Word and item position data
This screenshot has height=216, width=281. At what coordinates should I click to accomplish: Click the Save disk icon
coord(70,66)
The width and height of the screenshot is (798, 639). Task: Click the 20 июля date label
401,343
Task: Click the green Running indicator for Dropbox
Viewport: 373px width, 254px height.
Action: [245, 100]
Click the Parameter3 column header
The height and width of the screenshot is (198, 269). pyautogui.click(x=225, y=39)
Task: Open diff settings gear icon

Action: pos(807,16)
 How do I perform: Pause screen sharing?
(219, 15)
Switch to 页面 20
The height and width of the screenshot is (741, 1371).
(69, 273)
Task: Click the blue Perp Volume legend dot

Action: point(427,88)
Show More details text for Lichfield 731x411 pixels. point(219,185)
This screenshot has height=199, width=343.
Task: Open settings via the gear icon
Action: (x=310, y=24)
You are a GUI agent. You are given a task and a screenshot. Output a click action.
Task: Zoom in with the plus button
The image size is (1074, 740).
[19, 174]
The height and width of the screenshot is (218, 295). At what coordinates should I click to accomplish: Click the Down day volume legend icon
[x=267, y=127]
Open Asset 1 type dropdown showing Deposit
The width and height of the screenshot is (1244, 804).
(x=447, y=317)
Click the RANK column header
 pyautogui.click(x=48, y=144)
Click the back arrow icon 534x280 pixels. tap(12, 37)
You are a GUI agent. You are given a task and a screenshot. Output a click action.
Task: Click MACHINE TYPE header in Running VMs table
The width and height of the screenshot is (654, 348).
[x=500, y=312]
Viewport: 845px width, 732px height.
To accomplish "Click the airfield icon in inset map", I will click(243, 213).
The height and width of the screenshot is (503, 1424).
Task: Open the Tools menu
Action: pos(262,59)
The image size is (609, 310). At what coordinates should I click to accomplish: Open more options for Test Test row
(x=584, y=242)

### Requirement:
Convert the part of the items that opens with the line containing "Click the RANK column header" and runs through the end of the items into a Markdown table, one row per line, with columns "No." for the row number and "Line" for the line itself. Leave out any blank lines.

### The response:
| No. | Line |
|---|---|
| 1 | Click the RANK column header |
| 2 |  pyautogui.click(x=48, y=144) |
| 3 | Click the back arrow icon 534x280 pixels. tap(12, 37) |
| 4 | You are a GUI agent. You are given a task and a screenshot. Output a click action. |
| 5 | Task: Click MACHINE TYPE header in Running VMs table |
| 6 | The width and height of the screenshot is (654, 348). |
| 7 | [x=500, y=312] |
| 8 | Viewport: 845px width, 732px height. |
| 9 | To accomplish "Click the airfield icon in inset map", I will click(243, 213). |
| 10 | The height and width of the screenshot is (503, 1424). |
| 11 | Task: Open the Tools menu |
| 12 | Action: pos(262,59) |
| 13 | The image size is (609, 310). At what coordinates should I click to accomplish: Open more options for Test Test row |
| 14 | (x=584, y=242) |